Problem description
Render the records, starting at the first line and ending at the line that contains "x-tick-label: 2019 is", as a JSON list of strings with one string per line and blank lines omitted. Leave the pictures out of the list.

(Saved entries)
+--
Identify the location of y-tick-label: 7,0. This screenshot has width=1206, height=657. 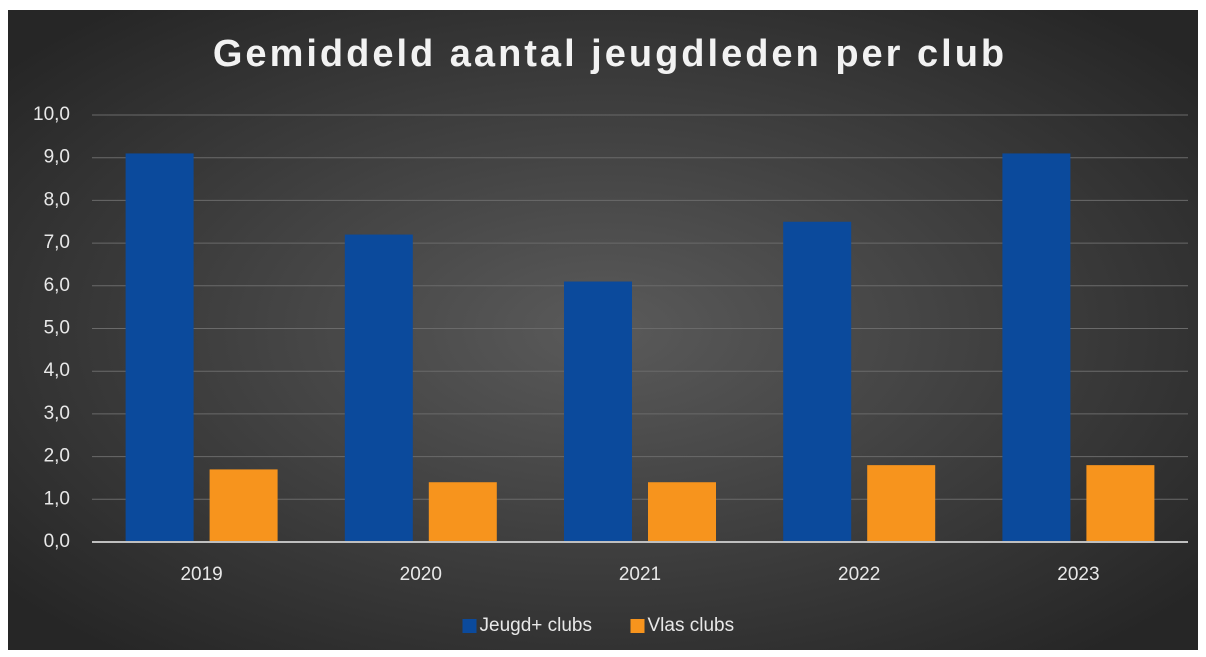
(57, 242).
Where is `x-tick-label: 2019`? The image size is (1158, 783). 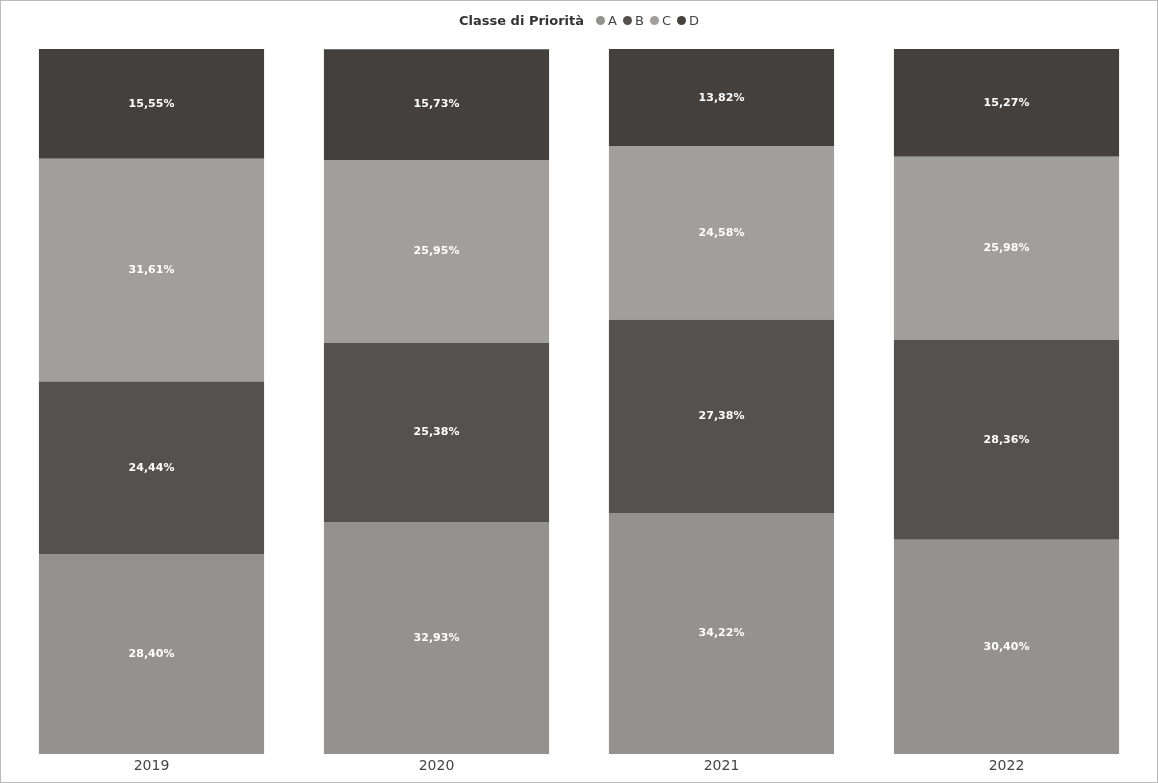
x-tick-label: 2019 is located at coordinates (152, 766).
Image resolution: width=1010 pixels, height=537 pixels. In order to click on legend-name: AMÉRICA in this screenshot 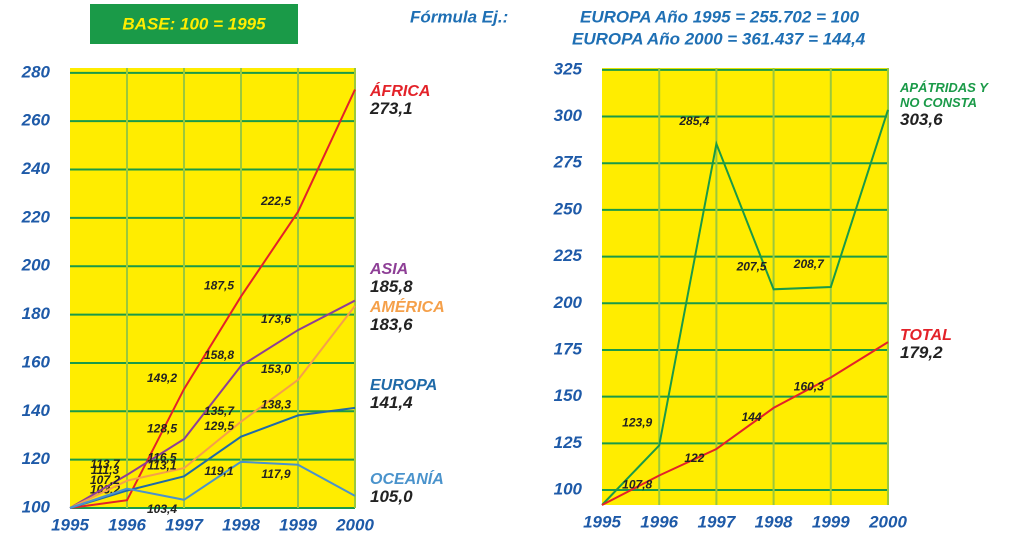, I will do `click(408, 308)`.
+--
Output
[
  "Identify the location of y-tick-label: 7,0. This screenshot has width=1206, height=657. ",
  "(57, 242).",
  "Where is `x-tick-label: 2019`? The image size is (1158, 783). ",
  "x-tick-label: 2019 is located at coordinates (152, 766)."
]